_DATA_
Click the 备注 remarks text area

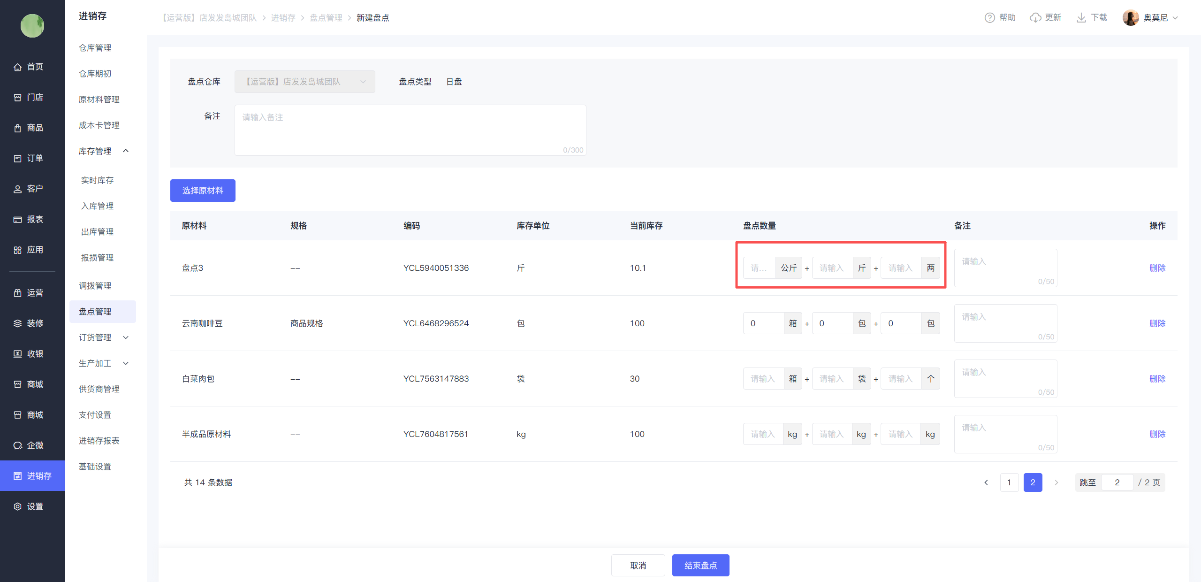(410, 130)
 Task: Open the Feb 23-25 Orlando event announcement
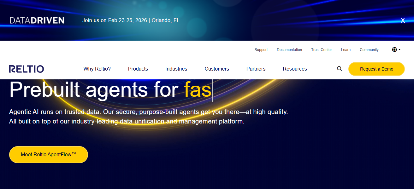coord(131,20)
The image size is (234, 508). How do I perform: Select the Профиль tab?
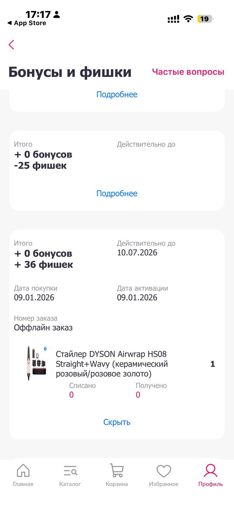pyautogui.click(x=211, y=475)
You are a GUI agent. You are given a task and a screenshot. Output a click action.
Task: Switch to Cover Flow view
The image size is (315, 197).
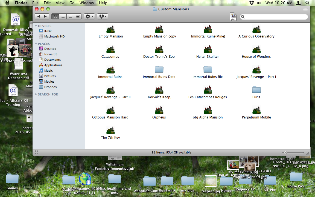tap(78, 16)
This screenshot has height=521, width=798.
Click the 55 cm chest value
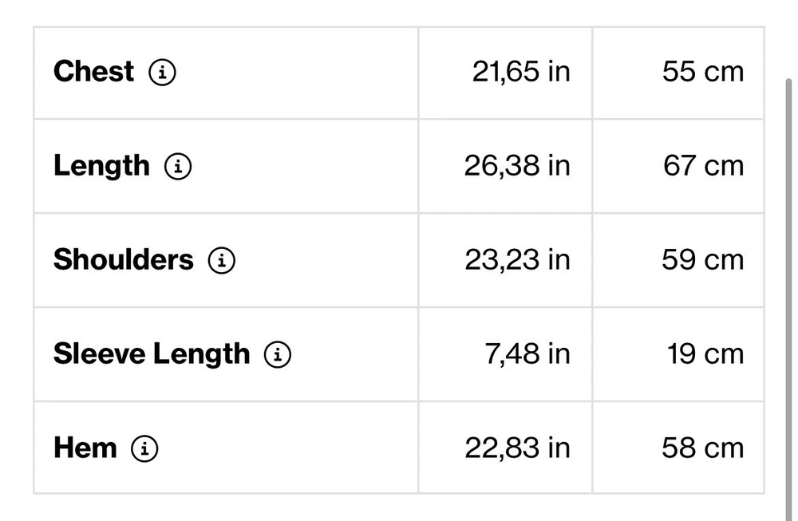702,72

_WORK REQUIRED_
Rewrite all of the material above, replacing each occurrence of "screenshot" with "screen capture" and keeping everything else the same. Leave the pictures out.

_OUTPUT_
Click the 备注 remarks text area

(410, 130)
 Task: Open the Feb 23-25 Orlando event announcement
coord(131,20)
The image size is (234, 508). How do I perform: Select the Профиль tab?
pyautogui.click(x=211, y=475)
You are a GUI agent. You are given a task and a screen capture. Output a click action.
Task: Switch to Cover Flow view
The image size is (315, 197).
tap(78, 16)
This screen capture has height=521, width=798.
Click the 55 cm chest value
702,72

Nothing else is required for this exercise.